# Answer of the Week



## ironman123 (Aug 25, 2021)

Has any one thought about having Answer of the Week and we could post what we thought the question was? Just a crazy thought.

Reactions: Funny 3


----------



## woodtickgreg (Aug 25, 2021)

I'm a jerk.





Kinda like jeopardy, lol.


----------



## T. Ben (Aug 25, 2021)

woodtickgreg said:


> I'm a jerk.
> 
> 
> 
> ...


Who is Steve Martin?

Reactions: Like 1 | Agree 1


----------



## Mike Hill (Aug 26, 2021)

Name someone who has happy feet.


----------



## vegas urban lumber (Aug 26, 2021)

the politicians names are rolling off my tongue

oohh and a lot of hollywood types

Reactions: Agree 1


----------



## rob3232 (Aug 26, 2021)

He don’t like it. He don’t like anything!

Reactions: Funny 1


----------



## Mike Hill (Aug 26, 2021)

Bah Humbug!!! Wait that isn't a question! Danged good look'n guy though!

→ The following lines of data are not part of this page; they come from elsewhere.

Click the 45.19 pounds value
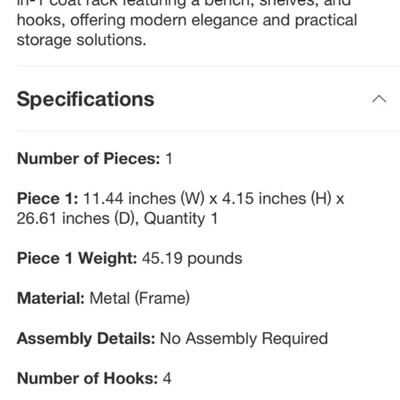(192, 258)
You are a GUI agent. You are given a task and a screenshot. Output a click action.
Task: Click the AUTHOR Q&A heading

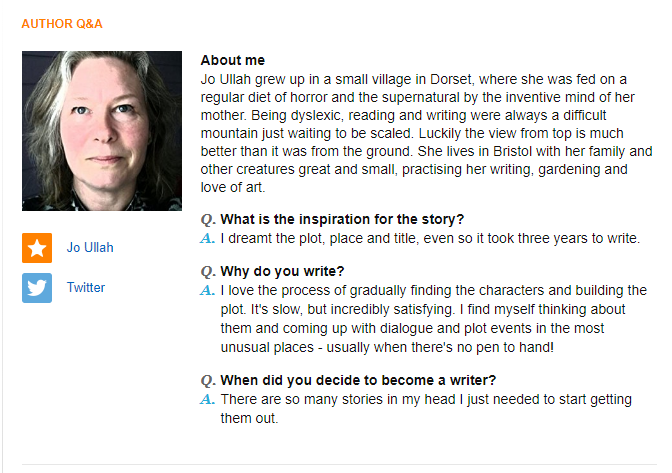(x=62, y=22)
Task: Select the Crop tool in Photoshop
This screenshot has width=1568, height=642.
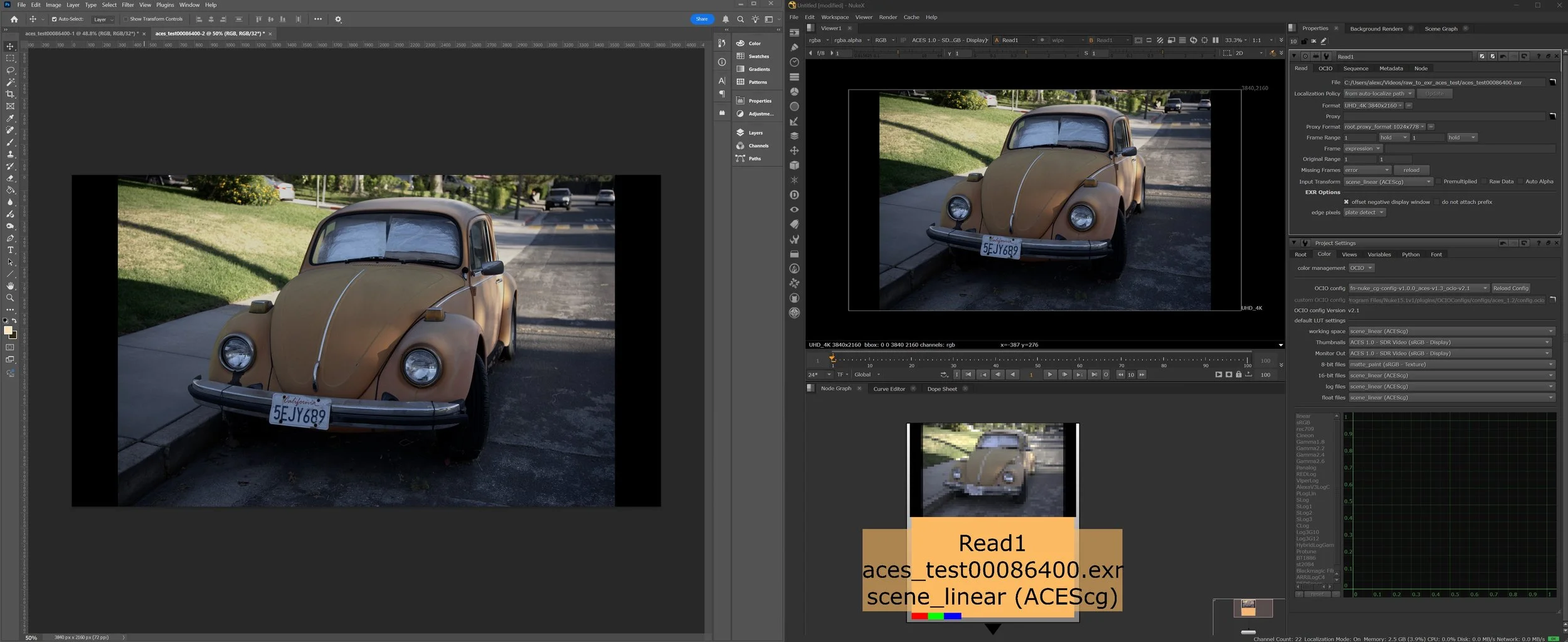Action: pyautogui.click(x=10, y=94)
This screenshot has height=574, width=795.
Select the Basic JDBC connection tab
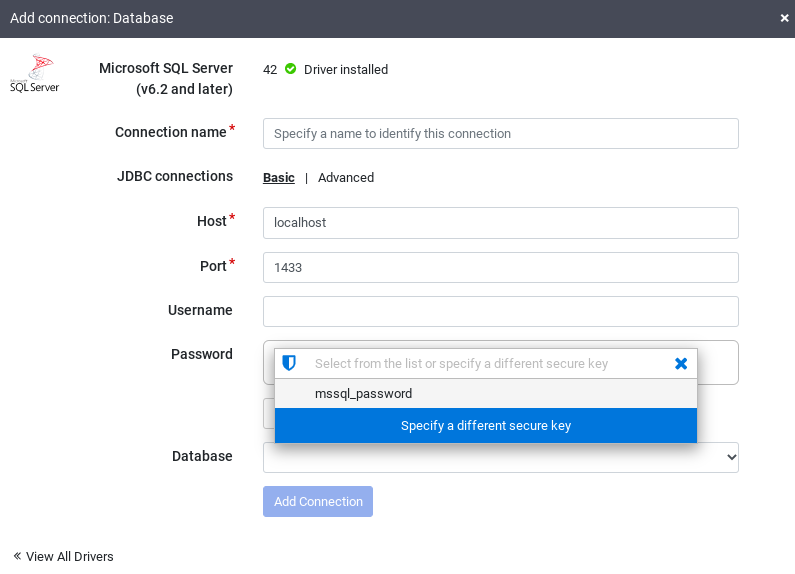pyautogui.click(x=278, y=178)
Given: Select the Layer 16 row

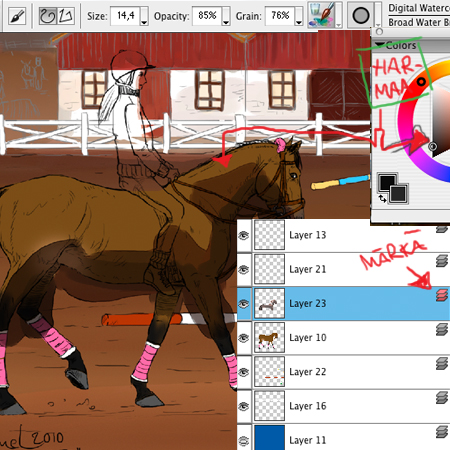Looking at the screenshot, I should click(x=343, y=406).
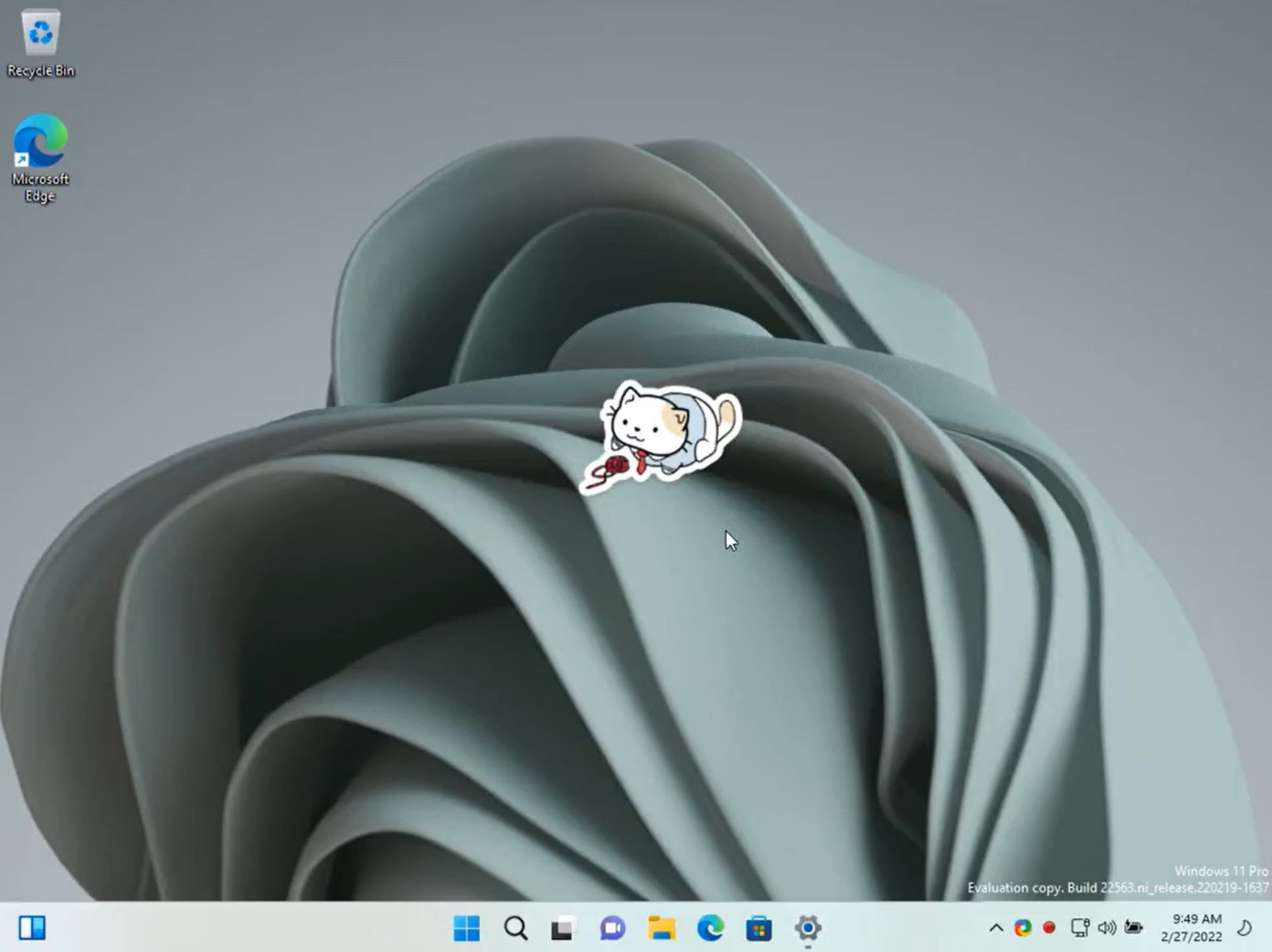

Reactions: Agree 1 | Funny 1


----------



## ripjack13 (Aug 26, 2021)

Start it up Ray. See how it goes....

Reactions: Like 1 | Agree 1


----------



## ironman123 (Aug 26, 2021)

Duh uhh, I'll have to think about that.

Reactions: Like 1


----------



## Mike Hill (Aug 27, 2021)

Question is: What is the origin of "I'm not gonna try it—you try it!"?

Reactions: Like 1


----------



## T. Ben (Aug 27, 2021)

Mike Hill said:


> Question is: What is the origin of "I'm not gonna try it—you try it!"?


What is life cereal?

Reactions: Agree 2


----------



## rob3232 (Aug 27, 2021)

Mike Hill said:


> Question is: What is the origin of "I'm not gonna try it—you try it!"?





T. Ben said:


> What is life cereal?



I need more practice on this idea! Background, when I read Mikes posts referring to little Mikey I always think of the Life cereal commercial

Great commercial in the day.

Reactions: Agree 1


----------



## Mike Hill (Aug 27, 2021)

The general idea of Lil Mikey - cannot tell you of the number of times it was said - give it to Mikey - he'll eat it! In reality, it probably happened - I didn't back away from much!

Reactions: Like 2


----------